The 49-year-old head of the Italian Archaeological Mission in Pakistan returned in 2010 in a quest to help his old time friend – the Rock Buddha.
Luca Olivieri and his team began work on fixing the cracks and what’s left of the face. A full reconstruction was impossible because detailed documentation and fragments of the face were lacking.
Luca first arrived as a university student in 1987. He was fascinated by Swat, once an important center of Buddhist culture and trade. The monk credited with introducing Buddhism to Tibet, Padmasambhava, was born in Swat.
In more recent decades, the area was known as “the Switzerland of Pakistan,” popular with religious tourists from China, Japan, and South Korea, and the hope is that restoration of the Jahanabad Buddha will spark a revival of tourism here.
Olivieri’s mission is funded by the Italian government, which works with local Pakistani antiquities authorities. It has uncovered over 120 Buddhist sites among Swat so far. Of roughly 200 Buddhist rock carvings in Swat, the Jahanabad Buddha was among the few to survive with its face intact for so long.
In 2001, militants damaged the excavated ruins of a 7th century Hindu temple in Swat overlooking a stronghold conquered by Alexander in the 4th century BC. Unable to protect the temple, the Italian mission had to rebury it.
In an interview with eTurboNews (eTN) in the United States, Luca informed that the conservation of the exposed rock parts had been done, while further steps will include scanning and restoration in case more data becomes available.
When asked if the Pakistan government or local people or Italians have tailored some security arrangements so that this Buddha will not again be damaged by local radicals and purist Islamists in future, Luca responded that he just hopes that the situation has now really changed.
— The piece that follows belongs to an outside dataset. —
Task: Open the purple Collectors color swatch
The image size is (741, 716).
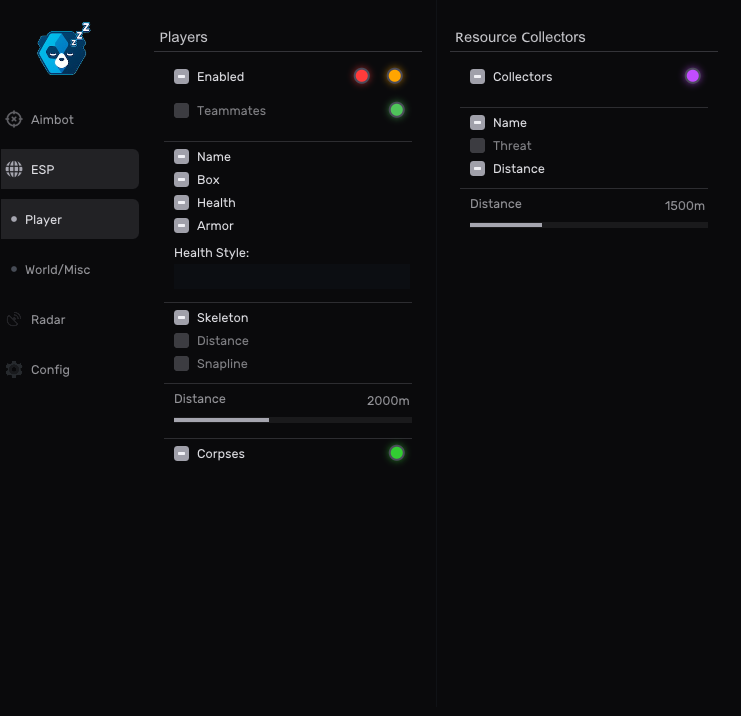Action: point(692,76)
That indicates that the statue of Buddha is still in danger, and people never know when the radical Taliban may come back and bomb it again.
Responding to a question, Luca informed eTN that only 2 events occurred in 2001 and 2007, before the establishment of the Taliban power in Swat, for destroying archeologically important remains.
Some important questions and answers follow:
eTN: What was the reaction of people living in villages near this giant Buddha when they heard about its damage by the Taliban and about its facelifting by you?
LUCA: Curiosity for our work; I haven’t recorded any comment on the past events.
eTN: Tell us something about your travels to Swat when you were a student and how you see Swat different today than you experienced in the 80s.
LUCA: I have been in Swat for work, archaeological excavations, and study for the last 26 years (with the exception of 2009). I consider Swat as a second home country. A lot of changes, of course, but it is always the best place in the world (for me).
eTN: How can the international media help to promote good instead of bad from Pakistan?
LUCA: That’s self-explanatory. [The] Taliban or purist radical forces of Islam do not like figurines and statues, because these are idols, and these must be destroyed. Taliban forces did not damage [a] 1,000-year-old Udegram Ghaznavid mosque that is the third oldest in Pakistan.
The Italian mission has posted guards at the most important sites and is also training them to become guides by teaching them English, first aid, and basic conservation techniques. The mission opened in 1955 in an office provided by the Wali of Swat. Swat has [a] high literacy rate in Pakistan, before [the] Taliban targeted this moderate society, where girls and boys equally went to school since the days of Wali, who developed a chain of high schools spread all over the valley. Swatis are not pushtuns, therefore, teaching their girls in school was a norm as compared to Pushtuns who usually do not send their girls for education in schools.